How can I show the following "infinite associativity / commutativity property":
If $(I_j)_{j\in J}$ is a partition of $I$ then:
$$\sum_{i\in I} x_i = \sum_{j\in J} \sum_{i\in I_j} x_i$$
This seems to involve switching suprema with finite sums but I can't figure out how it works exactly.
Also (not the actual question): does anyone know how this property is actually called?
Here is an outline of a proof.
Step 1: Prove by induction on the number of elements in $\tilde {J}$ that if $\tilde{J}$ is finite, then $$\sum_{j\in \tilde{J}} \left(\bigvee_{u \in U_j} y_u \right) = \bigvee_{(u_j)_{j \in \tilde J} \in (\prod_{j \in \tilde{J}} U_j) } \left(\sum_{j \in J} y_{u_j}\right)$$ Step 2: Using the result from step 1 we have $$\sum_{j\in J} \sum_{i\in I_j} x_i=\bigvee_{\tilde{J} \in K_J} \sum_{j\in \tilde{J}} \left(\bigvee_{\tilde{I_j} \in K_{I_j}} \sum_{i\in \tilde{I_j}} x_i\right)=\bigvee_{\tilde{J} \in K_J} \left(\bigvee_{(\tilde{I_j})_{j\in \tilde J} \in \prod_{j \in \tilde J} K_{I_j}} \sum_{j\in \tilde{J}} \sum_{i\in \tilde{I_j}} x_i\right) = \bigvee_{\tilde{J} \in K_J} \left(\bigvee_{(\tilde{I_j})_{j\in \tilde J} \in \prod_{j \in \tilde J} K_{I_j}} \sum_{i\in \cup_{j\in \tilde J}\tilde{I_j}} x_i\right)$$ Note that in the last step we used commutativity (,associativity, induction) and that $\tilde {I}_{j_1} \cap \tilde {I}_{j_2} = \emptyset$ if $j_1 \neq j_2$.
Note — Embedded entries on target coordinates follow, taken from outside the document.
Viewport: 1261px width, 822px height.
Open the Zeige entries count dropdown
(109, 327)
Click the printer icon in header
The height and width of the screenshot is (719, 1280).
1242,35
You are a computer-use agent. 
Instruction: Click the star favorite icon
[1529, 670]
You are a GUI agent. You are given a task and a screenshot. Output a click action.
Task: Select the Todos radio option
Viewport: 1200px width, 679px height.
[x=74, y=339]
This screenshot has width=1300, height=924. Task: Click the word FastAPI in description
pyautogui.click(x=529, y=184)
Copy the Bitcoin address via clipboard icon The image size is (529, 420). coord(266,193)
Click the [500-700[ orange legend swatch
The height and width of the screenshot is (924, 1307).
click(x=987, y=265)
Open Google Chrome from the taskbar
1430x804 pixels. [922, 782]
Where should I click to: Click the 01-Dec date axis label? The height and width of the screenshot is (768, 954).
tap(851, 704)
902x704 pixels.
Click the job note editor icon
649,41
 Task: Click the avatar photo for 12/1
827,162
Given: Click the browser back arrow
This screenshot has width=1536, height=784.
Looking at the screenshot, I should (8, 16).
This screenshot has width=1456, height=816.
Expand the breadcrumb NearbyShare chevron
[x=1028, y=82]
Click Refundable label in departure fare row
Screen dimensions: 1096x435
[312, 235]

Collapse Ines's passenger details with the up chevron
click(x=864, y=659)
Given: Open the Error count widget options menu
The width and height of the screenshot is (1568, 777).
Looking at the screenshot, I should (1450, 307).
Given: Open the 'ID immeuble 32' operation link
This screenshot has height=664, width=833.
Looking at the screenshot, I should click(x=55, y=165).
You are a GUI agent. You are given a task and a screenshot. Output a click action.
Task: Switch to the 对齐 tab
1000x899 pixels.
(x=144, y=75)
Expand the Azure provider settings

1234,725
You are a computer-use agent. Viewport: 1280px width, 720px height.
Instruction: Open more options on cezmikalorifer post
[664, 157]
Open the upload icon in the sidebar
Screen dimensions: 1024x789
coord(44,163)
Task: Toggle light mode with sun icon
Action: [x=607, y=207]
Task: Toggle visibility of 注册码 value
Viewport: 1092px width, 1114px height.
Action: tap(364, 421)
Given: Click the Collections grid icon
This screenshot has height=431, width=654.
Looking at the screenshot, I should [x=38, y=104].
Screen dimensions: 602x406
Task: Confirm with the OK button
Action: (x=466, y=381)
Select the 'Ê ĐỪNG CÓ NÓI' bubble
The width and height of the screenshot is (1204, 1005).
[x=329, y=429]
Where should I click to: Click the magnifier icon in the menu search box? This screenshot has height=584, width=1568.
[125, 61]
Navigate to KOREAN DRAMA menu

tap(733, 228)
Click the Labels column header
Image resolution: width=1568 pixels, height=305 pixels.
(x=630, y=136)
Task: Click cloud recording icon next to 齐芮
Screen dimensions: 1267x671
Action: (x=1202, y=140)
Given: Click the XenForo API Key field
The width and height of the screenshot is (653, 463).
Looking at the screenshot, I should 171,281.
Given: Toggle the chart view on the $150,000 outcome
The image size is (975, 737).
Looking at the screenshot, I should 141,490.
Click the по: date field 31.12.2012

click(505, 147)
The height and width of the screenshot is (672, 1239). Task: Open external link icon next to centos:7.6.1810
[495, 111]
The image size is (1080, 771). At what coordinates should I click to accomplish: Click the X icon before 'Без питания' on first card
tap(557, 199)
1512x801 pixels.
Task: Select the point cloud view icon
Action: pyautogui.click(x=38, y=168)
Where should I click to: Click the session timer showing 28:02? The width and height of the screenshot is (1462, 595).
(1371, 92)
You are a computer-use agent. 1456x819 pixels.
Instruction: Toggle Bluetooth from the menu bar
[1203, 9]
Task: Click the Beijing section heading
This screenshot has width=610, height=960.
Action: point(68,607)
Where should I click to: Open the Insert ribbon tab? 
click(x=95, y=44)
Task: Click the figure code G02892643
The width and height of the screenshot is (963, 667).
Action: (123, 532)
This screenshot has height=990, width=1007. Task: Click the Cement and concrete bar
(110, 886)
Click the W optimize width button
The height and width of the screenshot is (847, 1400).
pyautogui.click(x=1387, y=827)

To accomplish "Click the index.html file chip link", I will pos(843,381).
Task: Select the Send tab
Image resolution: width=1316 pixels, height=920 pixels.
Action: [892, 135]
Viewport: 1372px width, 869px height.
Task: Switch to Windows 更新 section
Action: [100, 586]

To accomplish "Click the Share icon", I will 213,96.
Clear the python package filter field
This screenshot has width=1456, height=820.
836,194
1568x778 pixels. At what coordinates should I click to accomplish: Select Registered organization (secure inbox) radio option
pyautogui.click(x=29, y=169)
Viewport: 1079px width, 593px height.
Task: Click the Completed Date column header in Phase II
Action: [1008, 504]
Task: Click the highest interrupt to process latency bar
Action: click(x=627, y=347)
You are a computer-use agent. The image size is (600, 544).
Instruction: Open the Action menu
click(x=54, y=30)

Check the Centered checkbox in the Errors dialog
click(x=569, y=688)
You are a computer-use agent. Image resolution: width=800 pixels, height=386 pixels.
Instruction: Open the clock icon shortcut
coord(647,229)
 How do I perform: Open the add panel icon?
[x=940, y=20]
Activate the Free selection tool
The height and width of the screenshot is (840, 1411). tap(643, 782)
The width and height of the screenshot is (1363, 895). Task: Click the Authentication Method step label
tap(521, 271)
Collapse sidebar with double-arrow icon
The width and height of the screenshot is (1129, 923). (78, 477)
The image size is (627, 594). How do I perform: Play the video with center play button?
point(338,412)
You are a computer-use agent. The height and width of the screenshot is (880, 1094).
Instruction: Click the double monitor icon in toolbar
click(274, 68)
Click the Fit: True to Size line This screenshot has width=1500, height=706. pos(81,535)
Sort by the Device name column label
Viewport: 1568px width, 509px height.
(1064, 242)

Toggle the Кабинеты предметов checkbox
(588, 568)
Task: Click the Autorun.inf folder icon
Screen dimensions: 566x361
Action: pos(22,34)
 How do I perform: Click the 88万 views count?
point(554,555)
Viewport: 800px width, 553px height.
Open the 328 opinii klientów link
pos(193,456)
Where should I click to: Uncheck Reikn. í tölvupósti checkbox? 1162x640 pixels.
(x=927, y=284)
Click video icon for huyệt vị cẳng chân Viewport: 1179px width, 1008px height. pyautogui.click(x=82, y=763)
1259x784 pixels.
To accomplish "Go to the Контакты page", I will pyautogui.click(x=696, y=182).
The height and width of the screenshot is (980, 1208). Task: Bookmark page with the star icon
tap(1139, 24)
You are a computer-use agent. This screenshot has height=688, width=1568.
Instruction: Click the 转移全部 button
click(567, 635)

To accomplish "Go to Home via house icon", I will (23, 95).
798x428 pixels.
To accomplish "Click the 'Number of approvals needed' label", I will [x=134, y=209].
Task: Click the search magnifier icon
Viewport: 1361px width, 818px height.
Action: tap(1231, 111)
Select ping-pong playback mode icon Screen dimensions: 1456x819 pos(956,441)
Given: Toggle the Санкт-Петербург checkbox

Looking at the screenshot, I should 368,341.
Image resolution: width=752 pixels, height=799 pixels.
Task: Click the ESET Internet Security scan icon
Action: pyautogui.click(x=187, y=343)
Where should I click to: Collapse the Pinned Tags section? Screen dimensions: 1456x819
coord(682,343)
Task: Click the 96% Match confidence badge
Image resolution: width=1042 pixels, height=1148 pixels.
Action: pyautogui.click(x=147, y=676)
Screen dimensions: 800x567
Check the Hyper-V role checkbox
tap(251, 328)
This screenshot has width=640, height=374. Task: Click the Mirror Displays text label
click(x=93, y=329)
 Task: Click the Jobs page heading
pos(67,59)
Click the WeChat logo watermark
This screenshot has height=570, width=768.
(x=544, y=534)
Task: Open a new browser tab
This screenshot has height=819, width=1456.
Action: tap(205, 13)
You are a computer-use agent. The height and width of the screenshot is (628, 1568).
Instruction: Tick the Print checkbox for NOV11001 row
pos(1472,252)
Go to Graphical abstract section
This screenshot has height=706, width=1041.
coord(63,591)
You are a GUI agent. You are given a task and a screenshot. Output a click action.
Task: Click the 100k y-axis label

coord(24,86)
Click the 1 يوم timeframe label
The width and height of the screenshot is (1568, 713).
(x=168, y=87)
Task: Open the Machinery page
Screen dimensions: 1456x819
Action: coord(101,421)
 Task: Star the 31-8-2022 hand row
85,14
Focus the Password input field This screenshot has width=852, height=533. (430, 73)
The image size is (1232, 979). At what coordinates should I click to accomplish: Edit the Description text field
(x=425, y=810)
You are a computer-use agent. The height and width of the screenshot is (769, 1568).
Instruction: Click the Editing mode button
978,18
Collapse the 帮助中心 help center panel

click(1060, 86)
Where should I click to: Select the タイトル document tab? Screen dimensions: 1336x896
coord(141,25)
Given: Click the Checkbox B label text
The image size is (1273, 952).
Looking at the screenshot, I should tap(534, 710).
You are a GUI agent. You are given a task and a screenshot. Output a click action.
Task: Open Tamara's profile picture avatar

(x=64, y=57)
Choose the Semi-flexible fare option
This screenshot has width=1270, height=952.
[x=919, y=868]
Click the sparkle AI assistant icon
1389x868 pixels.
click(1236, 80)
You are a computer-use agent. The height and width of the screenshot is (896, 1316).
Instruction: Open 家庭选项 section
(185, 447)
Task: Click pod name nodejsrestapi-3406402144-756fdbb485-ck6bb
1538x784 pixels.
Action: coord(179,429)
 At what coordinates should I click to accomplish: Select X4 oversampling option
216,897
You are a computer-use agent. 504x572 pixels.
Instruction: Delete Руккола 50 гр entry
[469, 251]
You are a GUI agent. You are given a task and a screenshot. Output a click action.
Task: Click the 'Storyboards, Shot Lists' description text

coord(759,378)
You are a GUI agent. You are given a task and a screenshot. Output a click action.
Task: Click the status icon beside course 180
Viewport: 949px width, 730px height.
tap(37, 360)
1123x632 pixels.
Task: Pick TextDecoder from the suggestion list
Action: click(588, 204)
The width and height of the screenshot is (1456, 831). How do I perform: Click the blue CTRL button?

Step 3: Notice that since $(I_j)_{j\in J}$ is a partition every finite subset $\tilde {I}$ of $I$ is obtained uniquely as $\cup_{j \in \tilde{J}} \tilde{I}_j$ where $\tilde J$ is a finite subset of $J$ and each $\tilde I_j$ is a finite subset of $I_j$.
Step 4: Combine the observations from steps 2 and 3 and use basic properties of joins to prove the desired result.